25 Mayıs 2014

Victor Jara için kömür karası bir yazı

Victor Jara, hemen herkesin bildiği Şilili bir müzikçidir.
Doğumunu değil ama 16 Eylül 1973’deki ölümünü Şili’deki Pravda Muhabiri Vladimir Çerniçev’in anlatımıyla o yıllarda hemen herkes duydu:
   “Victor Jara dudaklarında şarkıyla öldü. Onu yanından hiç ayırmadığı yoldaşı, gitarıyla birlikte stadyuma getirdiler. Ve şarkı söylemeye başladı. Öbür tutuklular, gardiyanların ateş açma tehdidine rağmen melodiye eşlik etmeye başladılar. Sonra bir subayın emri ile askerler Victor’un ellerini kırdılar. Artık gitar çalmıyordu, ama zayıf bir sesle şarkı söylemeyi sürdürdü. Bir dipçikle kafasını parçaladılar ve diğer tutuklulara ibret olsun diye ellerini kesip tribünlerin önüne astılar.”

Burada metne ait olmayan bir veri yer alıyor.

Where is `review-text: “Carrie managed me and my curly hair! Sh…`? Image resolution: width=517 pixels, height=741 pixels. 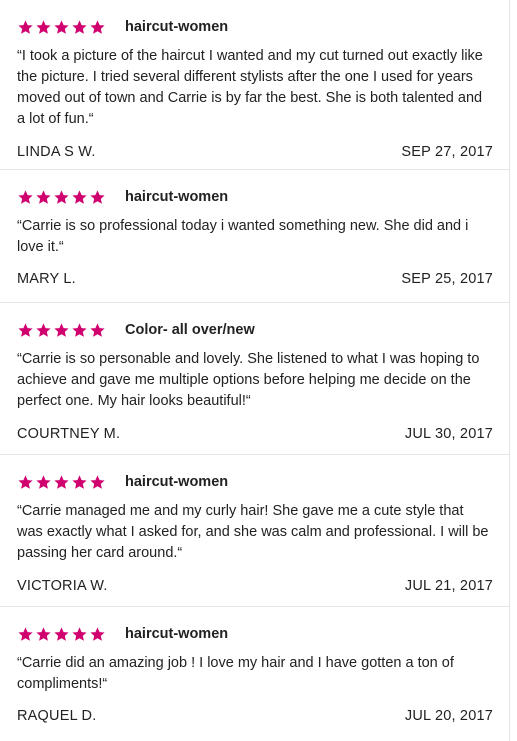 review-text: “Carrie managed me and my curly hair! Sh… is located at coordinates (253, 532).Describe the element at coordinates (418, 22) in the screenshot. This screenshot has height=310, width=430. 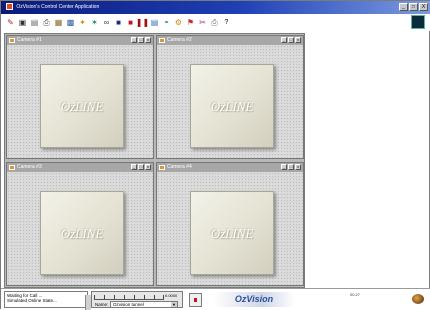
I see `brand-logo-icon` at that location.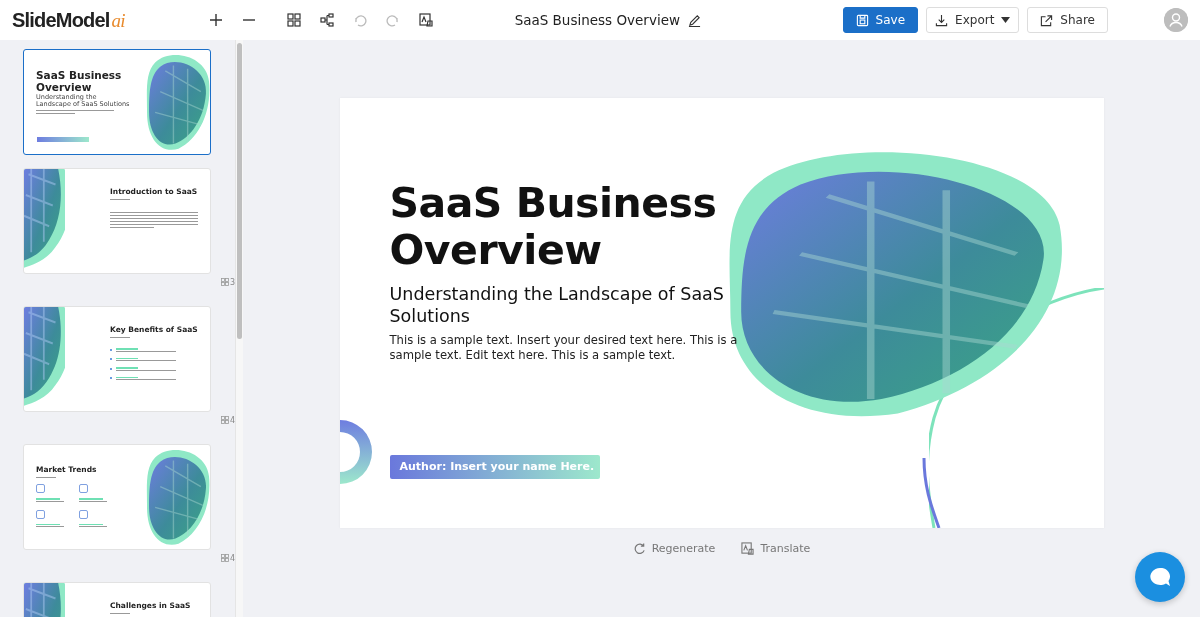 This screenshot has height=617, width=1200. Describe the element at coordinates (80, 81) in the screenshot. I see `slide-thumbnail-title: SaaS Business Overview` at that location.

Victor Jara, tam adıyla Víctor Lidio Jara Martínez, 28 Eylül 1932’de Santiago’da Lonquén köyünde doğdu. Babası Manuel çiftlikte kahyaydı. Annesi Amanda ailesinin geçimi için çok sayıda işte çalıştı. Victor’un babası çok içiyor ve  annesine kötü davranıyordu. Bir süre sonra ailesini terk etti. Amanda hem ailenin geçimini  tek başına sağladı hem de  şarkı söyleyip, gitar çalmayı ve Şili halk müziğini oğluna öğretti. Annesinin ölümüyle sarsılan Victor eğitimini yarım bırakarak ilahiyat okumaya başladıysa da bu uzun sürmedi.Lonquén’e dönerek  yakın arkadaşları ile kendini folklor eğitimine adadı.Universidad de Chile’de tiyatro okuluna başladı, çok sayıda tiyatro yapımında yer aldı. Halk Müziği Şarkıcısı Violetta Parra ile tanışınca yeniden folklor eğitimine döndü. 1966’da ilk albümü çıktı.
Jara’nın şarkıları fakir-zengin bir arada yaşayan bir toplumda, sıradan insanlara yaşamlarındaki sorunları gösterir. Birçok şarkısı haksızlıklara başkaldırıdır. Victor Jara Güney Amerika’da “Nueva cancion”(Yeni Şarkı ) diye anılan devrimci akımın en önemli temsilcilerindendir. Victor Jara birçok protest şarkıcı gibi komünistti, öteki şarkıcılarla birlikte Salvador Allende ve sol partilerin birleştiği bir hareket olan Unidad Popular yararına birçok konser verdi. 11 Eylül 1973’de Augusto Pinochet’nin gerçekleştirdiği darbede, işi başında tutuklanıp birçok yoldaşıyla Şili Ulusal Stadyumu’nda işkence gördü. Bir makineli tüfekle öldürüldü, cesedi Santiago Mezarlığı yakınında bulundu. Karısı onu defnettikten sonra Şili’yi terk ederek  1994’te onuruna “Fundación Víctor Jara”‘yı kurdu.
Bugün Víctor Jara’nın Santiago mezarlığındaki mezar taşında  Hasta La Victoria / “Zafere kadar!” notu var. Eylül 2003’te öldürülmesinin 30. yıl dönümünde öldürüldüğü Şili Ulusal Stadyumu’nun ismi Estadio Víctor Jara olarak değiştirildi.
Victor Jara’yı öldürülen bütün devrimci sanatçılar adına,  Adnan Özer’in çevirdiği Madencinin Şarkısı şiiriyle selamlıyorum:
Gider, gelir, iner, çıkarım
Bunların hiçbiri
Kendim için değil
Madenciyim ben
Madene giderim
Ölüme giderim
Madenciyim ben.

Kazar, çıkarır, terler, kanarım
Her şey patrona gider
Bir damla acı olsun değil
Madenciyim ben
Madene giderim.

Görün, duyun, düşünün, ağlayın
Bunda ne kötülük var
Her şey yolunda gidiyor
Madenciyim ben
Madene giderim
Ölüme giderim
Madenciyim ben.

 (Bulabilirseniz Hamit Kalyoncu’nun Kömür Kokan Şiirler antolojisi (Pervaz Yayınları) bu günlere en uygun kitaptır. Bulamazsanız   Evrensel Basım Yayın’ın Emek Şiirleri Antolojisi ya da Emek Öyküleri Antolojilerini okuyun).